Explanation.- For the purposes of this rule,-
(a) gross amount charged for the works contract shall not include Value Added Tax (VAT) or sales tax, as the case may be, paid, if any, on transfer of property in goods involved in the execution of the said works contract;
(b) value of works contract service shall include,-
(i) labour charges for execution of the works;
(ii) amount paid to a sub-contractor for labour and services;
(iii) charges for planning, designing and architect’s fees;
(iv) charges for obtaining on hire or otherwise, machinery and tools used for the execution of the works contract;
(v) cost of consumables such as water, electricity, fuel, used in the execution of the works contract;
(vi) cost of establishment of the contractor relatable to supply of labour and services;
(vii) other similar expenses relatable to supply of labour and services; and
(viii) profit earned by the service provider relatable to supply of labour and services;
(ii) Where Value Added Tax or sales tax, as the case may be, has been paid on the actual value of transfer of property in goods involved in the execution of the works contract, then such value adopted for the purposes of payment of Value Added Tax or sales tax, as the case may be, shall be taken as the value of transfer of property in goods involved in the execution of the said works contract for determining the value of works contract service under clause (i).]3
There it is stated no service tax to be levied on VAT charged and the same i think can be used for software also.

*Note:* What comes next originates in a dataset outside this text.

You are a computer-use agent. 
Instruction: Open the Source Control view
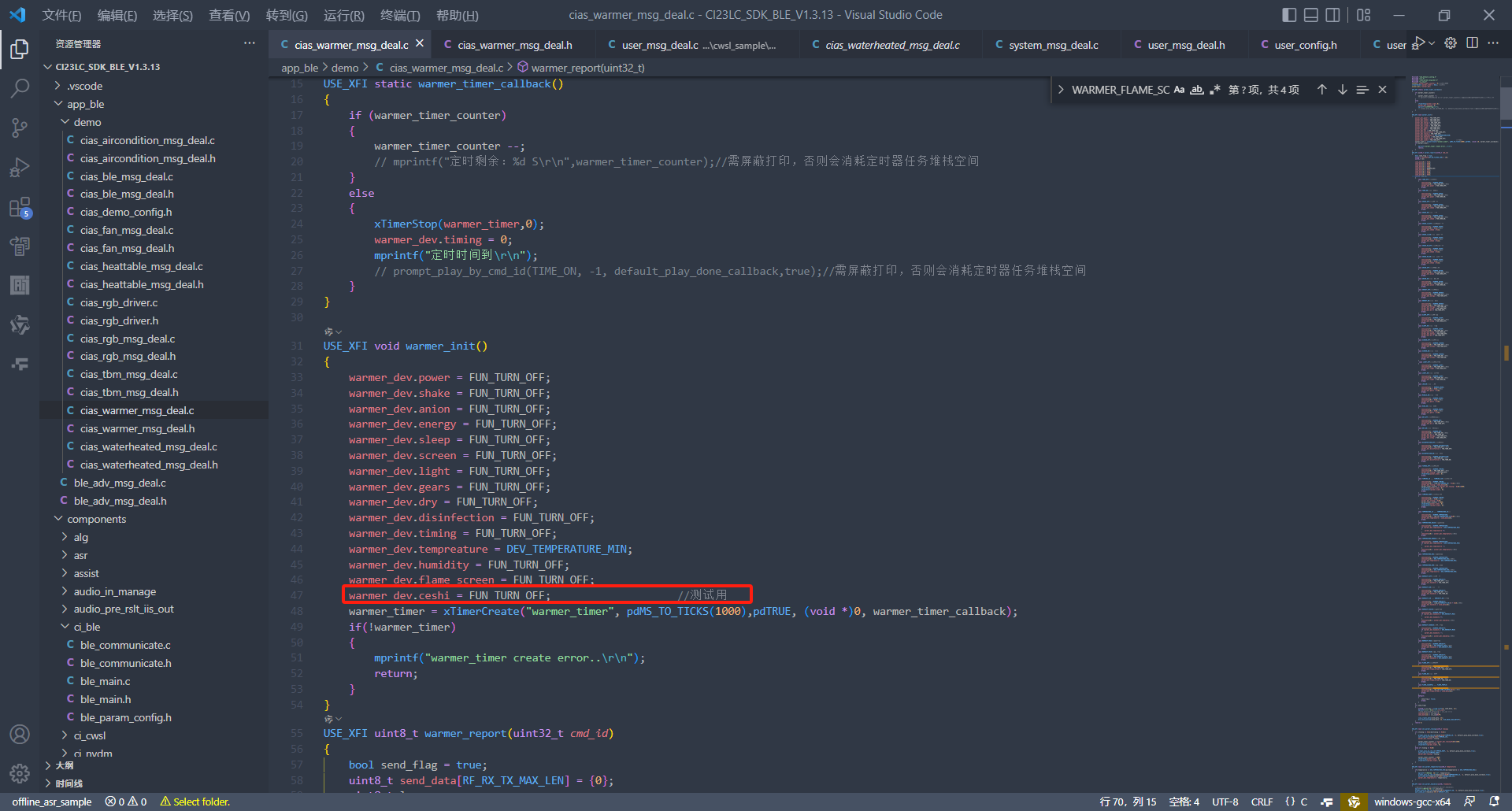[x=20, y=128]
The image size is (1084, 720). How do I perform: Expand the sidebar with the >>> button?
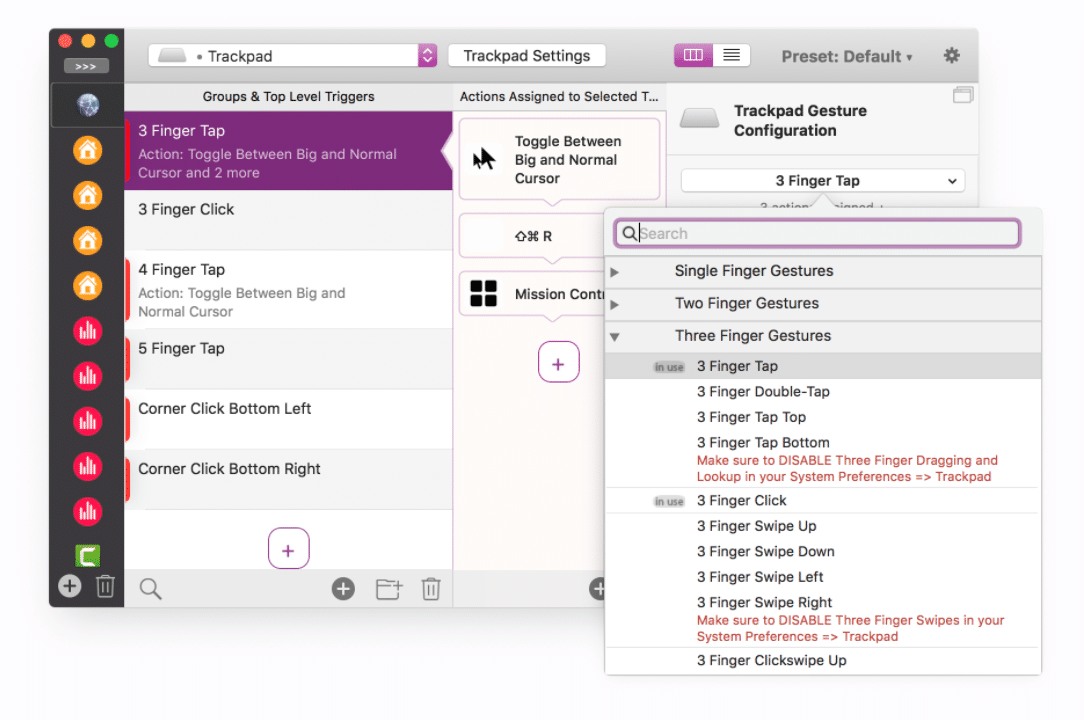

give me examples from software fraternity, as various vendors are confused about the same, and charging VAT on service tax (basic + service tax) * VAT or service tax on VAT (basic + VAT) * service tax
25 July 2010
If there is tax on tax then on what amount tax would be charged? Simply think about that.
There cannot be a figure for the same. SO it is not possible and hence apply the above rule to software also as there is no specific rule to it.
Also as far i as understand service tax and vat, ST is charged by the manufaturer or the person making the software and when the same is sold by retail vendor then VAT is charged.